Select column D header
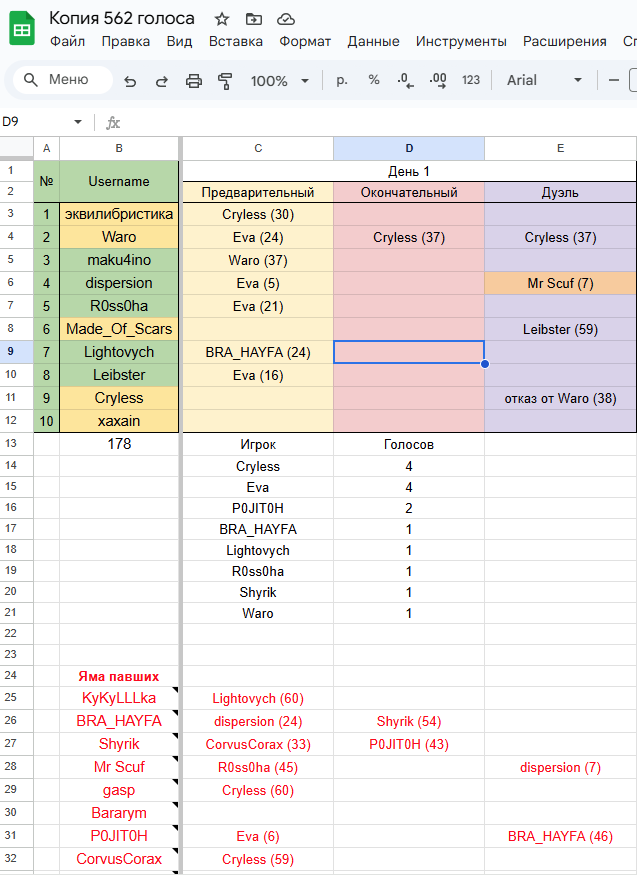This screenshot has height=875, width=637. [408, 148]
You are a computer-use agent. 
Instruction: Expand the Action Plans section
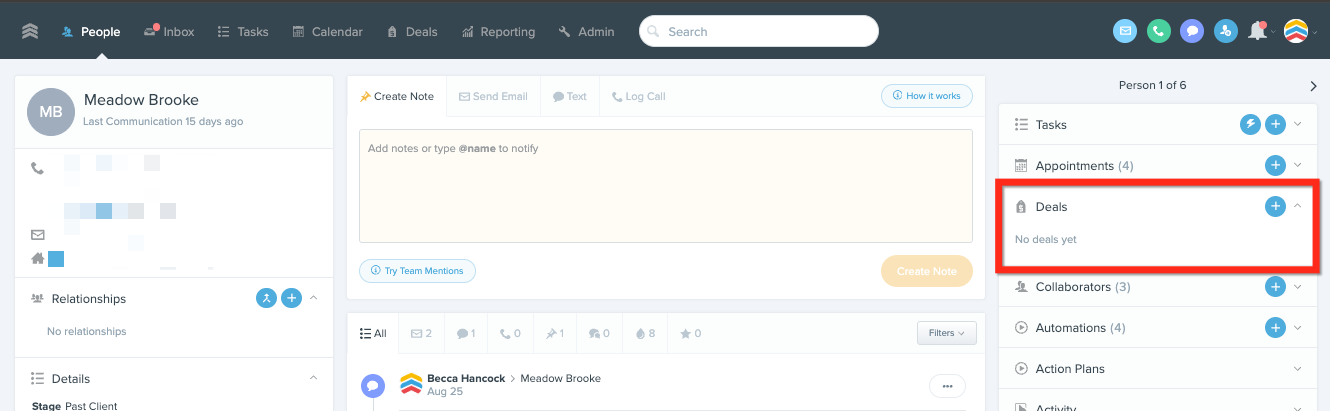point(1298,369)
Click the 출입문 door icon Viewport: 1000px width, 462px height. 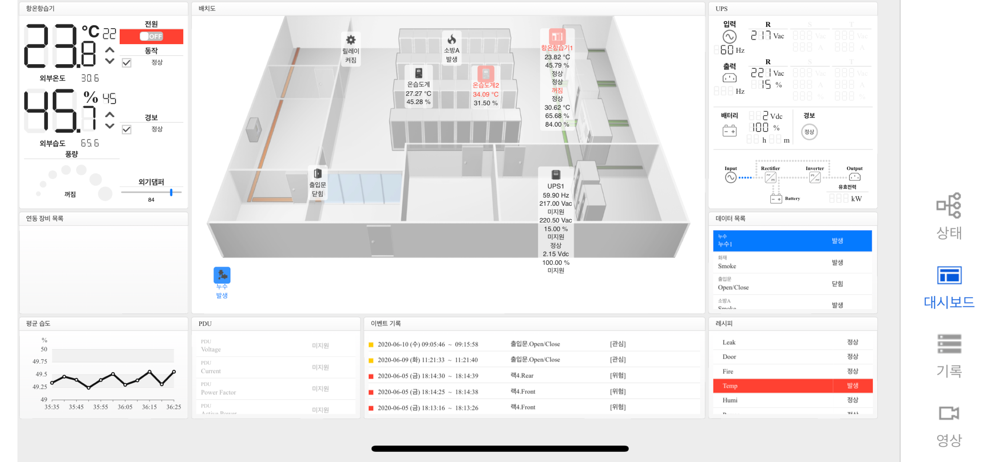click(317, 174)
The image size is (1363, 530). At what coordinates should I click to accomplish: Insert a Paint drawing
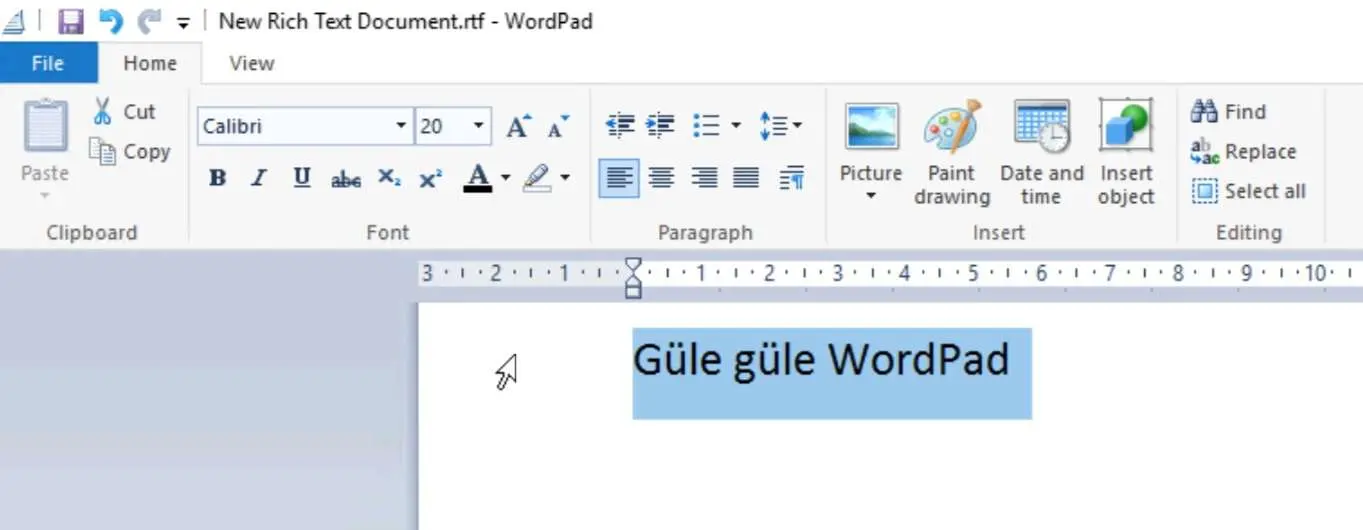(x=951, y=153)
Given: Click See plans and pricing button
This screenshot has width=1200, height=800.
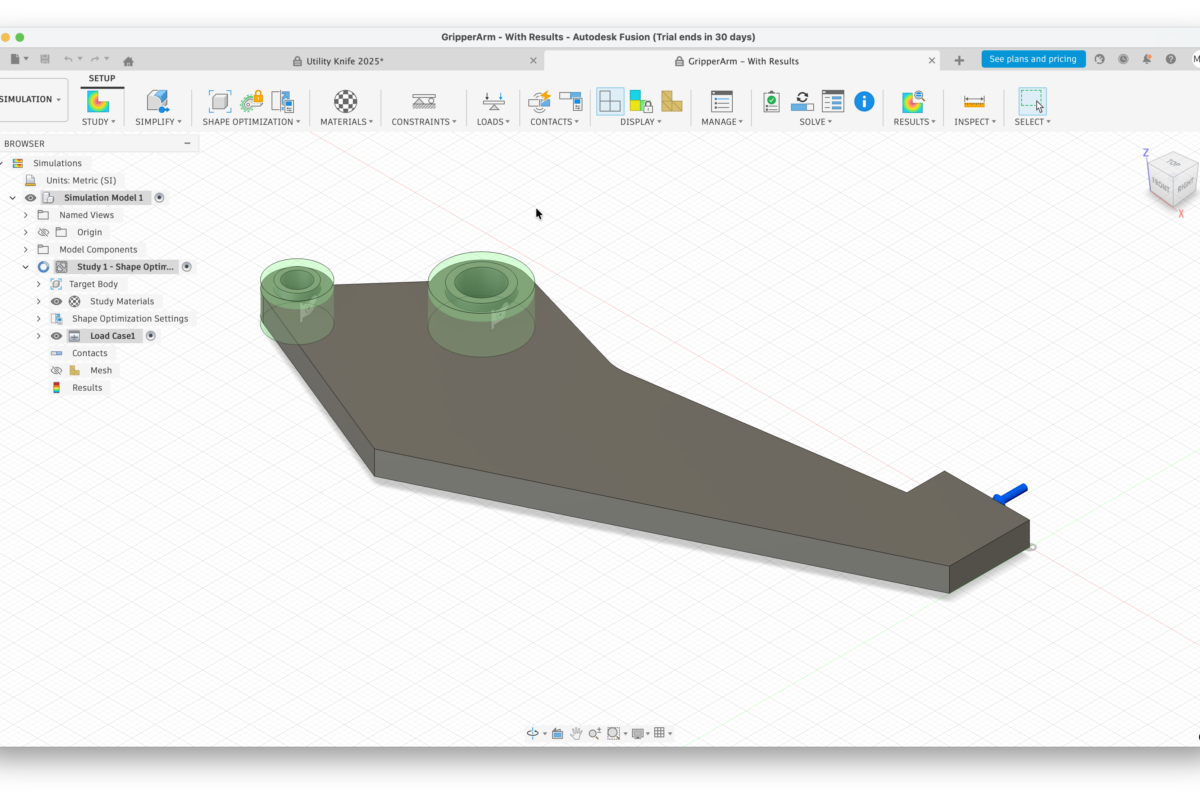Looking at the screenshot, I should [1032, 59].

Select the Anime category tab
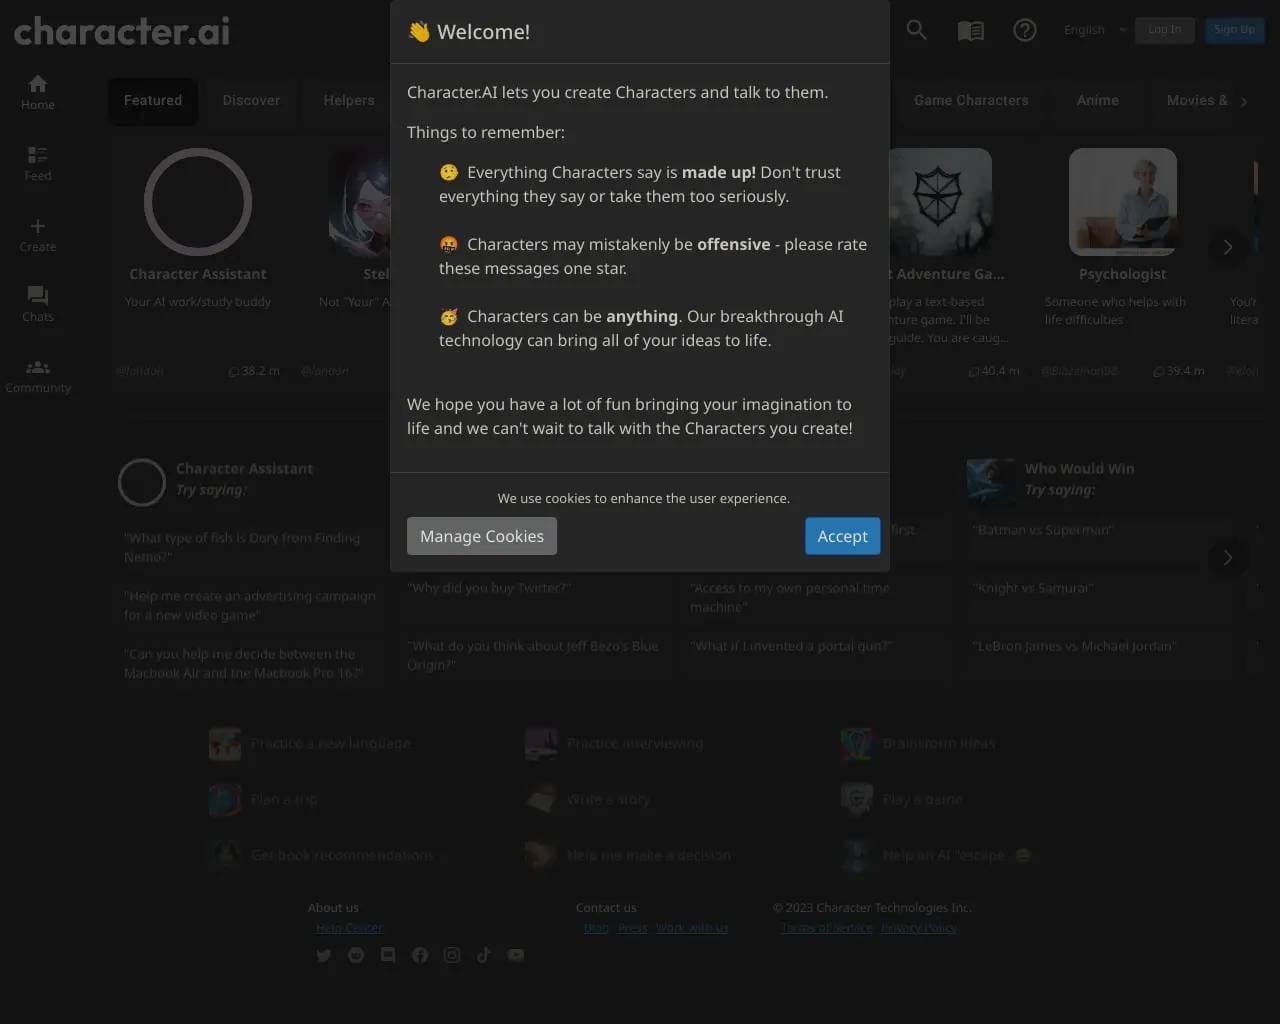point(1097,100)
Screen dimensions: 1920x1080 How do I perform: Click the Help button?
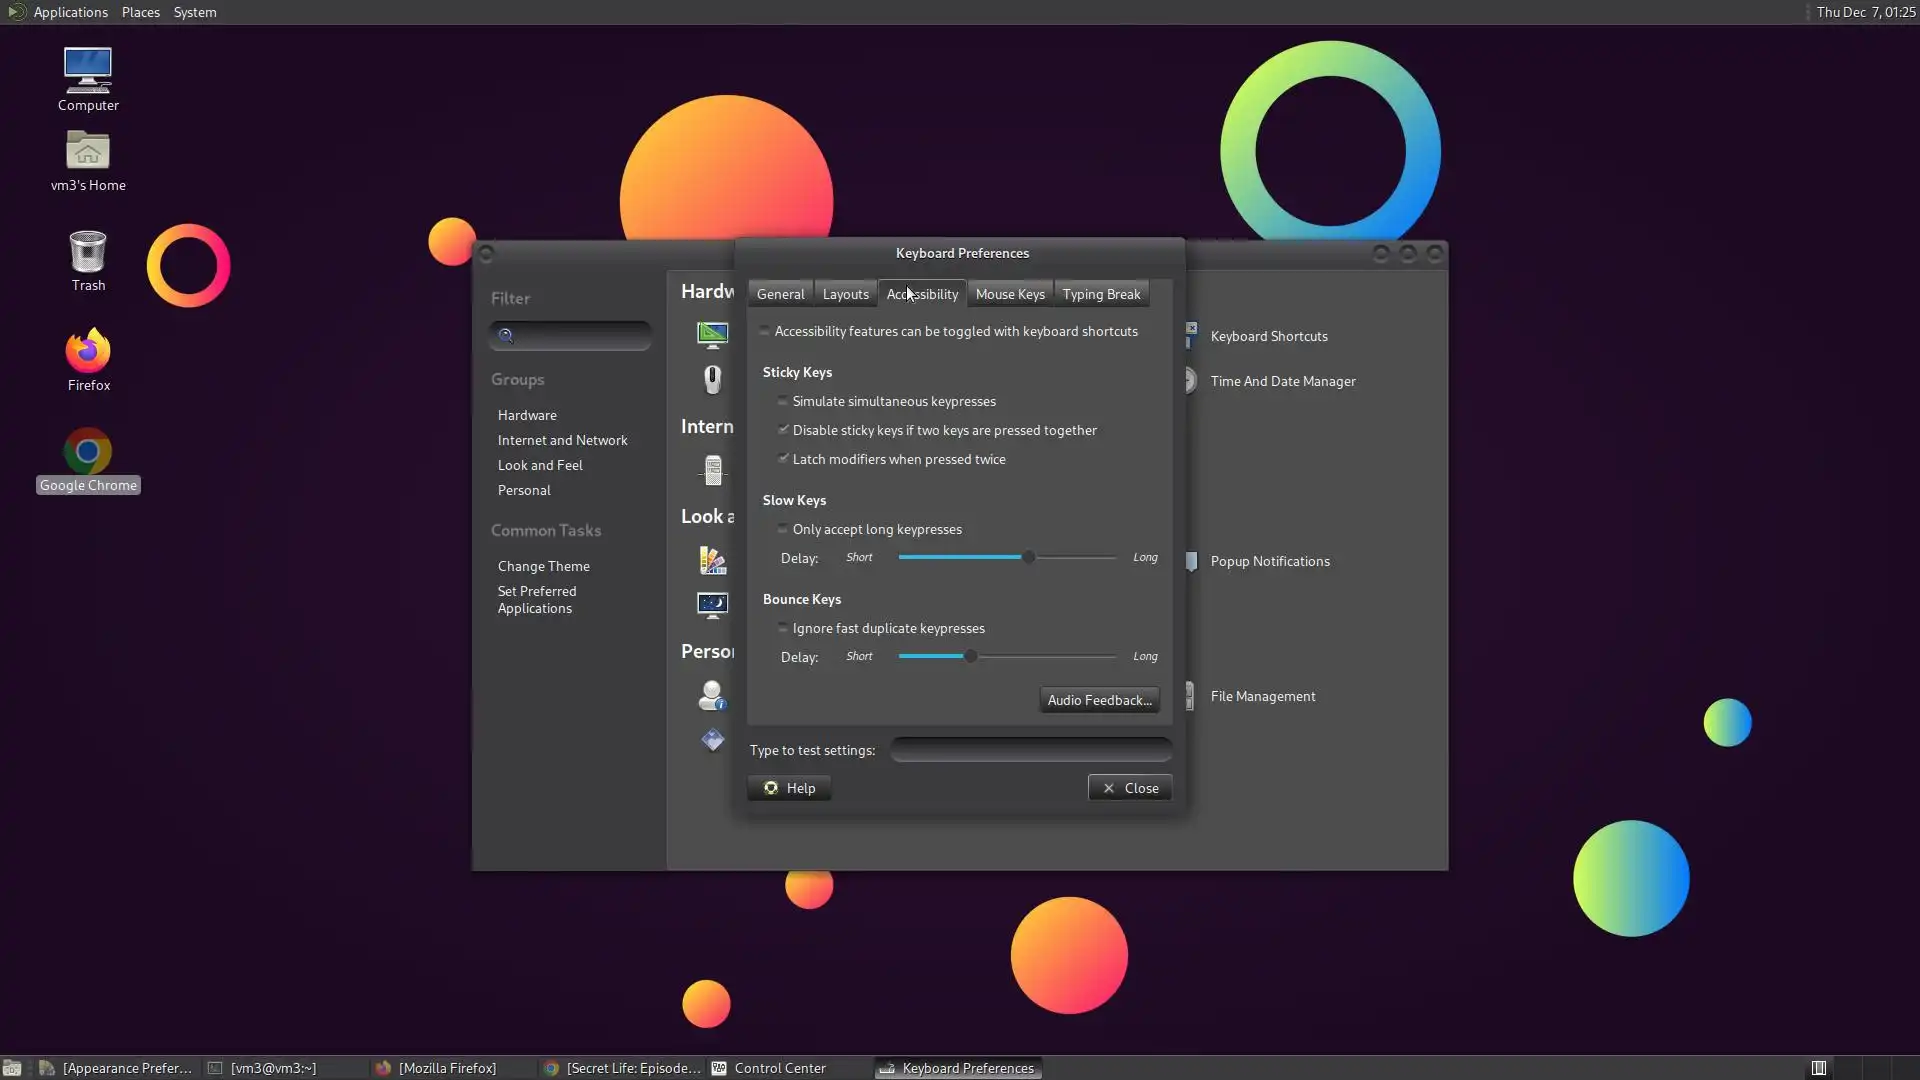click(789, 788)
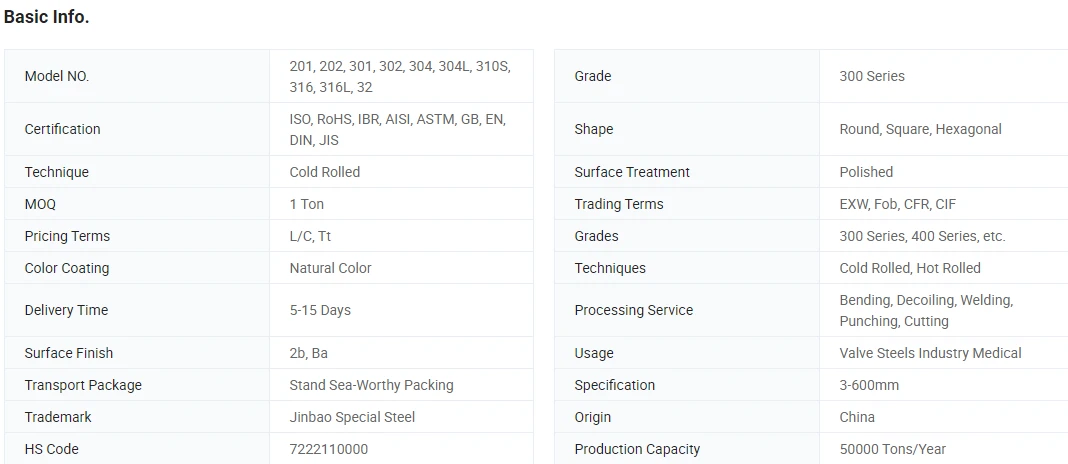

Your goal:
Recast everything from the line containing "Given: Click See plans and pricing button" down to the end of the data as a JSON list of strings, one string per line, skipping blank lines and leaving the pictures out.

Written response:
[
  "Given: Click See plans and pricing button",
  "This screenshot has width=1200, height=800.",
  "Looking at the screenshot, I should [1032, 59].",
  "Select the Anime category tab",
  "point(1097,100)",
  "Screen dimensions: 1920x1080 How do I perform: Click the Help button?",
  "click(789, 788)"
]